Issue Sept Oct15
Founded in 1972 in Nashville, Quality Industries (QI) today is an integrated contract manufacturer. Initially focused on stainless steel foodservice equipment and class seven and eight truck component parts, the company now provides innovative engineering services, quality component parts, sub-assemblies and finished products to a wider customer base.
“The foodservice industry is no longer a large percentage of what we do, but it was a key piece of our beginnings,” President and CEO Warren Hayslip says. “We remain a large heavy duty truck and commercial vehicle supplier today and have gotten into the electrical, solar power and other markets.”
Raising the Bar
Now headquartered just outside Nashville in La Vergne, Tenn., QI has about 267,000 square feet of manufacturing space in its state-of-the-art facility. Over time, the company has increased its capacity and capabilities, investing in the latest manufacturing equipment and technology. Its Tennessee facility includes powder and paint lines, 5,000-watt lasers, manual welding cells, robotic welding cells, CNC punches, press brakes, stamping presses up to 600 tons, integrated assembly cells and metal finishing cells.
“Our focus is on maintaining strong long-term relationships with customers,” Hayslip says. “They look to their suppliers for ideas and innovation, and focusing on your existing base creates growth opportunities. Diversification is also important, as we have done in solar power, producing support structures used in single-axis solar tracking arrays.”
In order to be responsive and grow with customers while also diversifying, QI has invested in its talent. In the last few years, the company has brought in new personnel across the board, including engineering, finance, accounting, production, sales and marketing professionals. Additionally, the company has embarked on significant capital improvement programs, modernizing and replacing old equipment and adding new capabilities.
“This year, our capital improvement program is about $12.5 million,” Hayslip says. “It may not be quite as large next year, but it will still be significant. Included in our capital programs are manufacturing equipment, office upgrades and IT improvements.”

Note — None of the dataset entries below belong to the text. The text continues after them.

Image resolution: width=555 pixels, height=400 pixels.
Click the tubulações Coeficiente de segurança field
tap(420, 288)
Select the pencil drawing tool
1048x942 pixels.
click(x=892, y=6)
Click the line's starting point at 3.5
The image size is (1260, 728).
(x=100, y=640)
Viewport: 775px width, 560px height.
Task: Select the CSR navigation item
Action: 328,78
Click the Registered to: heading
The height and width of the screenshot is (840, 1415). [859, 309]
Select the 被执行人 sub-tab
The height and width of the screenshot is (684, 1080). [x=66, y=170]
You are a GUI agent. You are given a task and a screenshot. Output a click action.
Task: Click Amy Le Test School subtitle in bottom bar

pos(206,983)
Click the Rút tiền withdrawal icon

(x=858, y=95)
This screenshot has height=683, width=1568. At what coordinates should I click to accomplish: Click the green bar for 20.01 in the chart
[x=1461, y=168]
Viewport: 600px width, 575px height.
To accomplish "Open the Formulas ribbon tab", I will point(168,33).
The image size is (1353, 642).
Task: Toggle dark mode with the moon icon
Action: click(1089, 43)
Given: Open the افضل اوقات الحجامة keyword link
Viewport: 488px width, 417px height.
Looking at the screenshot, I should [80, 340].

Some of the capabilities the company has brought in have allowed it to offer more value to customers, such as the new state-of-the-art powder coating equipment. In addition, it has improved its fabrication equipment and invested in various forming and bending machines, and robotic welding.
“In the last two years, we’ve had over 30 capital projects ranging from very big to very small,” Hayslip says. “Overall, that indicates that we are committed to investing in the company across many areas. As we transform ourselves, we are making needed improvements and adding new skillsets that will benefit customers and allow us to grow.”
Strengthening quality management programs has been another focal area for QI. In fact, the company has recently earned ISO:9001 certification for the first time. That was a big priority for Hayslip when he joined the organization two years ago.
“I wanted to get it done quickly,” he says. “We have used ISO as a framework for quality and vendor management. It is important that we have high service and quality expectations, and that we monitor them closely. We also look at the performance of our suppliers and expect that they will be improving their game as we do the same.”
QI has also expanded its physical footprint beyond Tennessee. While in 2011, the company established a small light-assembly facility of 18,000 square feet in Denton, Texas, it will soon move to a new 83,000 square foot facility later this year. This facility will include new fabrication capabilities and employ more than 40 employees at the outset, with plans for further expansion.
“The expansion in Denton has been a big geographic extension of our business, and I can see us building or acquiring other locations around the country,” Hayslip says. “We want to be positioned as a nationwide supplier, growing from our regional player origins.”
QI understands that lean initiatives and operational improvement programs are critical to help it stay ahead of the competition. Excellent performance will allow the company to endure, and it has already established many decades-long relationships. But rather than stay content with where it is, QI believes in continuous improvement.
“We know that what works today may not be adequate for tomorrow, so getting better and being excellent is key,” Hayslip says. “We want to be a world-class supplier, and innovation and technology will be important. We are focusing on product design and process engineering so we can use technology internally to improve our manufacturing processes, build technology into products, and do a lot under one roof.”
With broad fabrication, coating and assembly capabilities, QI is poised to take advantage of the ongoing stabilization and resurgence of the American manufacturing sector. It has learned to compete during tough times, and it believes it is positioned to succeed in the future.
“We have a strong history along with experience and institutional knowledge we can use going forward as we add technology and improve management systems and our entire organization,” Hayslip says. “Operational excellence and world-class performance will be our main priority.”
As QI continues to seek growth opportunities, it aims to be a leader in the independent metal fabrication industry through engineering excellence and innovative application of technology and processes. This will allow the company to best serve customers and achieve sustainable profitability.
“Our goal is to move from our roots as a regionally focused company to become more dynamic, lean, innovative and national,” Hayslip says. “Our approach is to grow organically and look for smart, selective acquisitions as well. We are looking to become a more substantial player in the national metal fabrication sector. But everything starts with operational excellence, and with that foundation in place we can expand, innovate and grow into the future.”